● **Data excerpts**:
:::::

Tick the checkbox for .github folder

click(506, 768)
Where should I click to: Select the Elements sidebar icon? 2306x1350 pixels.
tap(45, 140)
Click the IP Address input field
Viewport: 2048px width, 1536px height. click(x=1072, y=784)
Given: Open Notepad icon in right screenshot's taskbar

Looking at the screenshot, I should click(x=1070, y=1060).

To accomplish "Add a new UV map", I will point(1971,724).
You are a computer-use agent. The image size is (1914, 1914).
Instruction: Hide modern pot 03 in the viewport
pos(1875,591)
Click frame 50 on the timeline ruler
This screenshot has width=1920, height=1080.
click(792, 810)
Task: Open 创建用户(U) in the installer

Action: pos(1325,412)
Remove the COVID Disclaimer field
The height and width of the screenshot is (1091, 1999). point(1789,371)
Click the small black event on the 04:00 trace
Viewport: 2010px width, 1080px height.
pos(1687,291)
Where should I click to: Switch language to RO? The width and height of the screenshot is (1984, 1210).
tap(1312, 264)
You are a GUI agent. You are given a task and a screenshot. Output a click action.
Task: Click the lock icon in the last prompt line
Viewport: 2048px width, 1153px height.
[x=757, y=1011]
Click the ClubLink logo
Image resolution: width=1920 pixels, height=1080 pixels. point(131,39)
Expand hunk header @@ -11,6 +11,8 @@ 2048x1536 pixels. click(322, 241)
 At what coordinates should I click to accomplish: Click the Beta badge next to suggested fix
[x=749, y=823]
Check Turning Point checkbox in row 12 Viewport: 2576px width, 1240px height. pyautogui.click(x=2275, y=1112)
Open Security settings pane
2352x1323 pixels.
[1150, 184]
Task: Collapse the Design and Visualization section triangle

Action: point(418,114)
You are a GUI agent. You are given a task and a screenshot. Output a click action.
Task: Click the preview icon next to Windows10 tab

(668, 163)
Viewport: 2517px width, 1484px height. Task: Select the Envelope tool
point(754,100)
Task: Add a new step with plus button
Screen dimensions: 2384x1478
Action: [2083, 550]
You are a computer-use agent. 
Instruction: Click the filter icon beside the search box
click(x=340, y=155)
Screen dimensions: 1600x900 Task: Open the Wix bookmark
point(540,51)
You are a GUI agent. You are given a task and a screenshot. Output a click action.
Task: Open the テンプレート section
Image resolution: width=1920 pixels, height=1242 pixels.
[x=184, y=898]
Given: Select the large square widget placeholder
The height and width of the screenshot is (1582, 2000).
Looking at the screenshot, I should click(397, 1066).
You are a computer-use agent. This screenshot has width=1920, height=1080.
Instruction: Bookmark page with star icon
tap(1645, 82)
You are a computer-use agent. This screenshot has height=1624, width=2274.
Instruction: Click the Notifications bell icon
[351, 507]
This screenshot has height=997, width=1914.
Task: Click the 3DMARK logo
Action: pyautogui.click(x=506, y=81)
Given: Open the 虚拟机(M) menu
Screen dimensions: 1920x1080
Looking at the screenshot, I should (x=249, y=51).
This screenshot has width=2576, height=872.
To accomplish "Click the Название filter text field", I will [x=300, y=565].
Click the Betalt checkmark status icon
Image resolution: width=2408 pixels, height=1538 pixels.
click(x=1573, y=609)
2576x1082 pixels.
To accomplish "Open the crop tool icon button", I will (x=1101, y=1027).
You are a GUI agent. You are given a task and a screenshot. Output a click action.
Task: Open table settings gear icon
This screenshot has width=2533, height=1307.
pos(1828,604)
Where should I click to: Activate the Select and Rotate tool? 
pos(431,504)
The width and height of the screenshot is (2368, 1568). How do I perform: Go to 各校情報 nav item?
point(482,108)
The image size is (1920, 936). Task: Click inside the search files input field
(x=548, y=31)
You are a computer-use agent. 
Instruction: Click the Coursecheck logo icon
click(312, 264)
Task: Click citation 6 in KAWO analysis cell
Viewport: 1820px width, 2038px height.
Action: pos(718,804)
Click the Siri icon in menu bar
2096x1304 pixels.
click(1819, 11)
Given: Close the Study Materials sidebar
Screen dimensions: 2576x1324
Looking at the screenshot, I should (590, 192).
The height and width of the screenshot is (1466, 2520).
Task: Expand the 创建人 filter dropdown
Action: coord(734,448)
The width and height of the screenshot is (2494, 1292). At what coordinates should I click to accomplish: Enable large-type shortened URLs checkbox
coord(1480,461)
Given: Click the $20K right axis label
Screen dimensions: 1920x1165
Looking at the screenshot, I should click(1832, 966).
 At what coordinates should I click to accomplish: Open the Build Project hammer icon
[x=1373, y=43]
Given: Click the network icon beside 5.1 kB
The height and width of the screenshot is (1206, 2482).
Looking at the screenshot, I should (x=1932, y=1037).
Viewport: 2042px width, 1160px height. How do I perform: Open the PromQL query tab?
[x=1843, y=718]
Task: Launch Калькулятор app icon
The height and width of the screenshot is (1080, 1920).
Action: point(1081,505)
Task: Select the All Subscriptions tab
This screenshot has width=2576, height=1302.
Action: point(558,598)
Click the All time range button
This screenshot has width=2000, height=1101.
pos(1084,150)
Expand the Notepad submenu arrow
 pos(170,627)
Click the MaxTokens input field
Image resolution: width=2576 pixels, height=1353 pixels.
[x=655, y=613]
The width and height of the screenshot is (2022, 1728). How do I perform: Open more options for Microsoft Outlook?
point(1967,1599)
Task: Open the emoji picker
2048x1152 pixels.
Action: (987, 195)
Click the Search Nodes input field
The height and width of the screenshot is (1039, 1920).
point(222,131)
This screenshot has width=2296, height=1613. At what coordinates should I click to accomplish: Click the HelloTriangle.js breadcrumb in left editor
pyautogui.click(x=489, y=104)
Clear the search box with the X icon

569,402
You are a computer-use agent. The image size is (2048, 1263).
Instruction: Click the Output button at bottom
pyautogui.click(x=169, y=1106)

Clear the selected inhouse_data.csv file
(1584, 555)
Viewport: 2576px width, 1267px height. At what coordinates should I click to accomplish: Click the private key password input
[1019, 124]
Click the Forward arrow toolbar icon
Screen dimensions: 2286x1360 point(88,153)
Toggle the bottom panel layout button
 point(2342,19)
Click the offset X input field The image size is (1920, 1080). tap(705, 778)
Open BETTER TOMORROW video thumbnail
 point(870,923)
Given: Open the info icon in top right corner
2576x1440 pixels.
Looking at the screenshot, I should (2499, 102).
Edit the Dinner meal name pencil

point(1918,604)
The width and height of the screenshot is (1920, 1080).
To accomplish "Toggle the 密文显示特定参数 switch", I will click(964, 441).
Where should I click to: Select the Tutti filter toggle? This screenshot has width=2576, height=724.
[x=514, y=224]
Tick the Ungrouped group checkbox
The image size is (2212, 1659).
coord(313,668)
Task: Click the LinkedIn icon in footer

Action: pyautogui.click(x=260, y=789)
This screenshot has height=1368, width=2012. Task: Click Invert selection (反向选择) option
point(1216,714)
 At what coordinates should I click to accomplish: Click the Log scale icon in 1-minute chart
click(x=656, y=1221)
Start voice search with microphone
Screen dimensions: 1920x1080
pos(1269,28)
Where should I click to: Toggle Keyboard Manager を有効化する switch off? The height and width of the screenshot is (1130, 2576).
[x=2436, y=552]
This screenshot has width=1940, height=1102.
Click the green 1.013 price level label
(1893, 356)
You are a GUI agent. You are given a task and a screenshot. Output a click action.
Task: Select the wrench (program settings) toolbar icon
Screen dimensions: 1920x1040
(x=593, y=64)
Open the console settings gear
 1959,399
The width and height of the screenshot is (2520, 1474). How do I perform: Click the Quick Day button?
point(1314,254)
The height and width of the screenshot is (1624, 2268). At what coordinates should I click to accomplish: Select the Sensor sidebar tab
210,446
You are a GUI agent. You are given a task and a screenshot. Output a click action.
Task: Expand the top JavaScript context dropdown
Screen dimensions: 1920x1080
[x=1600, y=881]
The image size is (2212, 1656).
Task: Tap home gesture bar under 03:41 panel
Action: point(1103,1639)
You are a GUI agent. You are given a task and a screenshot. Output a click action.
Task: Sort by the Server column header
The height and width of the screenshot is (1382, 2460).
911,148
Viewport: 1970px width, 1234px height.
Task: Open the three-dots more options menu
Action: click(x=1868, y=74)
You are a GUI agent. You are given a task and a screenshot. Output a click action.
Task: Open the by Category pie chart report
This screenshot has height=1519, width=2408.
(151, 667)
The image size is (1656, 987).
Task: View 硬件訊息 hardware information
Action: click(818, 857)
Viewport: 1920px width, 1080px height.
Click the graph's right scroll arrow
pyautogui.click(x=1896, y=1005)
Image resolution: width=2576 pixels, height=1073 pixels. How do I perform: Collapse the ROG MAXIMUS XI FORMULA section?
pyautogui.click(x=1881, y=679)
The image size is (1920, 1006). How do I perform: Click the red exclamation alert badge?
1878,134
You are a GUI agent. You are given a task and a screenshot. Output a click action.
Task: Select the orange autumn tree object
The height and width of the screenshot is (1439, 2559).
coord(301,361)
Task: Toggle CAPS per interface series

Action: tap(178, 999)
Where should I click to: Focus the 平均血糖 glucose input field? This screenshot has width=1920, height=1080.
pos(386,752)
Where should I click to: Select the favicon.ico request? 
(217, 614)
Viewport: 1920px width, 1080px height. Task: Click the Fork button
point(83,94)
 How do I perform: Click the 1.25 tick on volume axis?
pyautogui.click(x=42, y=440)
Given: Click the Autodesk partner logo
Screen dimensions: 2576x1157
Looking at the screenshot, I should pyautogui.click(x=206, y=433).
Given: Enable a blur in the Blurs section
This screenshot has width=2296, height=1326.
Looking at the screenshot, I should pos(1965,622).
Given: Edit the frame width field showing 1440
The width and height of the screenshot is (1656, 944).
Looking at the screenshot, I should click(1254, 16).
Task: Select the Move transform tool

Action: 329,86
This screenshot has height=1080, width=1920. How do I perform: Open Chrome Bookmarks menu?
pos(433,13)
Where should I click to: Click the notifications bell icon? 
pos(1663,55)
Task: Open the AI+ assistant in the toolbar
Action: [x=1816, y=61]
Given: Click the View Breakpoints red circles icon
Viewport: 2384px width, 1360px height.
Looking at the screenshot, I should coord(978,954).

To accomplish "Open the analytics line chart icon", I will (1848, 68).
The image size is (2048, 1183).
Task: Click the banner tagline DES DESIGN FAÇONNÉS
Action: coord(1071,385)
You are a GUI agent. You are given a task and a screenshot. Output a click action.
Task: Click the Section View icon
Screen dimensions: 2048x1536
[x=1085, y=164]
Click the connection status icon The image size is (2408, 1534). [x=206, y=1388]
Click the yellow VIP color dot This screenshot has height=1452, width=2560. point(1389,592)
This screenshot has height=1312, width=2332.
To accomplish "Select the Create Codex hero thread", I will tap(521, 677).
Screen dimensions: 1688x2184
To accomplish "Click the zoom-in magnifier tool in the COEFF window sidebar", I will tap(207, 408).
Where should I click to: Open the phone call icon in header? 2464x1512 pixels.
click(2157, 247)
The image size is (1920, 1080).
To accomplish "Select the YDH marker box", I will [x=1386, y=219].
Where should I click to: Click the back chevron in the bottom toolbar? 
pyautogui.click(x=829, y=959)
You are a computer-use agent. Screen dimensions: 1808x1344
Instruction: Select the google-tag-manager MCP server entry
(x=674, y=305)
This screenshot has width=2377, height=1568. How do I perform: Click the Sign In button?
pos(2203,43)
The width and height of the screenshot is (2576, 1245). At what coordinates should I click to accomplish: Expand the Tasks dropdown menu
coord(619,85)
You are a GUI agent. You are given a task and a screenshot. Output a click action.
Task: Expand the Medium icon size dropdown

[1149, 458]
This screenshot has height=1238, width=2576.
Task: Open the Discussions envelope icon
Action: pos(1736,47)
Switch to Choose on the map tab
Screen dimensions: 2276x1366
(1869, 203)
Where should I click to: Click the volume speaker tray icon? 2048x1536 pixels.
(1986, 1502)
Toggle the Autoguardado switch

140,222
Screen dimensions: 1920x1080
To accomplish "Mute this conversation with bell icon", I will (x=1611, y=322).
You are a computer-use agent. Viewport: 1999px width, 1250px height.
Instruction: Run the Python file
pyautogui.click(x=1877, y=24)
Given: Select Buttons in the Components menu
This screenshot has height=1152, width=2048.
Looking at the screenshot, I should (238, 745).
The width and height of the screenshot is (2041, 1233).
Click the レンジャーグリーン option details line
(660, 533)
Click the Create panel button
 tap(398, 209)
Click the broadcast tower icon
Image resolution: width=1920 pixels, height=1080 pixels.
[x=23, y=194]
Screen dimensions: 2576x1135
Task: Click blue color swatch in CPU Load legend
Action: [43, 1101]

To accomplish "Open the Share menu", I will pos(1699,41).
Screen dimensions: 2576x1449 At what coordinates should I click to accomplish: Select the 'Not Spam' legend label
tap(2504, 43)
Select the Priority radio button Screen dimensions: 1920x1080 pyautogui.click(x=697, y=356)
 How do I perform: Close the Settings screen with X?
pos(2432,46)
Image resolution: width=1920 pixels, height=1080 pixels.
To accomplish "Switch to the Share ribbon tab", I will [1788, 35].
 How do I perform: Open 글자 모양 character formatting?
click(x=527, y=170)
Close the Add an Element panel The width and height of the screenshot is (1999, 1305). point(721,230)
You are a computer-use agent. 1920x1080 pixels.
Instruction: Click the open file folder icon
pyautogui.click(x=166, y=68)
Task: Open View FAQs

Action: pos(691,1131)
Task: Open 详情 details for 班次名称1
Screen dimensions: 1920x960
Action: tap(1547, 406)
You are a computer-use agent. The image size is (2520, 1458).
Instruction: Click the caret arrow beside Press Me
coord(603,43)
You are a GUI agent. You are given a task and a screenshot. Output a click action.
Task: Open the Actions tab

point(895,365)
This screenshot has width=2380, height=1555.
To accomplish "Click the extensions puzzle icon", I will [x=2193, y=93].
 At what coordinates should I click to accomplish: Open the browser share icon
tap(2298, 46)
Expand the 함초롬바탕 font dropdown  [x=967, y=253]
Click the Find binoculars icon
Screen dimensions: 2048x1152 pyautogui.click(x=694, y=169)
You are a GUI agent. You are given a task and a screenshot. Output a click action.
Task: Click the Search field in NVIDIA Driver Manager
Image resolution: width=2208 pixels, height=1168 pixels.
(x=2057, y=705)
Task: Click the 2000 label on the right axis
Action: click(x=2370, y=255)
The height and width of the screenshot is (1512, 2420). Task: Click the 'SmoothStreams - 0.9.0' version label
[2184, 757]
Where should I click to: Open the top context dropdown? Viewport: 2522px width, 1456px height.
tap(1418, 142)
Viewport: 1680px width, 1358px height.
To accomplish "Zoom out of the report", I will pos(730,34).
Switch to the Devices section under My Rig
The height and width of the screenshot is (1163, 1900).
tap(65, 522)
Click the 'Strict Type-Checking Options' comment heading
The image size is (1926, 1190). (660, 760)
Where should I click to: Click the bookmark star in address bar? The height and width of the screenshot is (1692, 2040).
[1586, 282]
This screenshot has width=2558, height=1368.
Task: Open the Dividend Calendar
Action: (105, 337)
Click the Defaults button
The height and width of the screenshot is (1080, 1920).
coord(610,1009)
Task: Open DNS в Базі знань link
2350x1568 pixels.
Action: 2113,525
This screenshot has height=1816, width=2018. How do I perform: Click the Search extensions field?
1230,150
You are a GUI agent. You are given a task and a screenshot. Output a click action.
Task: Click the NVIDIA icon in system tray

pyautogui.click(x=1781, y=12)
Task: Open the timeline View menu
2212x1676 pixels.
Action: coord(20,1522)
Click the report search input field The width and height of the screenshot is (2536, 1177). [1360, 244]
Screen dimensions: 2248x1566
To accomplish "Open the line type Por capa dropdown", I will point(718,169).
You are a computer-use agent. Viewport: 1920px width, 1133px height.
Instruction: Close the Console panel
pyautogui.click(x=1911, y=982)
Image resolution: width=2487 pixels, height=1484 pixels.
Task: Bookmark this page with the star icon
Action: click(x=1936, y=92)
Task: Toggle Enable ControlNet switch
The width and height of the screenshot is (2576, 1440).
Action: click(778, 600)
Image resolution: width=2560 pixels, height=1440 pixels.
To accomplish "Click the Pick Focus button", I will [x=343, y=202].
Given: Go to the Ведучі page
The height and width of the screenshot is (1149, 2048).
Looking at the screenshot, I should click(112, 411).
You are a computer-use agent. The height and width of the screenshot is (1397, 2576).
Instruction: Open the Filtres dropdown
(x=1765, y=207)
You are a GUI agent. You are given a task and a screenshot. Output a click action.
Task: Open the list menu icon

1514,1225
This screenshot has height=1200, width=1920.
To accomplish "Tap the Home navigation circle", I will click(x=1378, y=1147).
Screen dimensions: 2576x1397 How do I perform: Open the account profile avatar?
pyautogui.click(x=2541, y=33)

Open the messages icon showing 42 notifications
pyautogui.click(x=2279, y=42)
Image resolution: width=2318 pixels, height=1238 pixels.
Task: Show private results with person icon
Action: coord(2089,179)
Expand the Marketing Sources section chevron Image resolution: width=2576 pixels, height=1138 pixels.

:::::

● **What you have to do**:
Copy range, inclusive: the line holding "Toggle the Autoguardado switch" to the line holding "You are a computer-use agent. Viewport: 1999px". Reproduce exactly those lines of the records above and no others.

● **Reply**:
Toggle the Autoguardado switch

140,222
Screen dimensions: 1920x1080
To accomplish "Mute this conversation with bell icon", I will (x=1611, y=322).
You are a computer-use agent. Viewport: 1999px width, 1250px height.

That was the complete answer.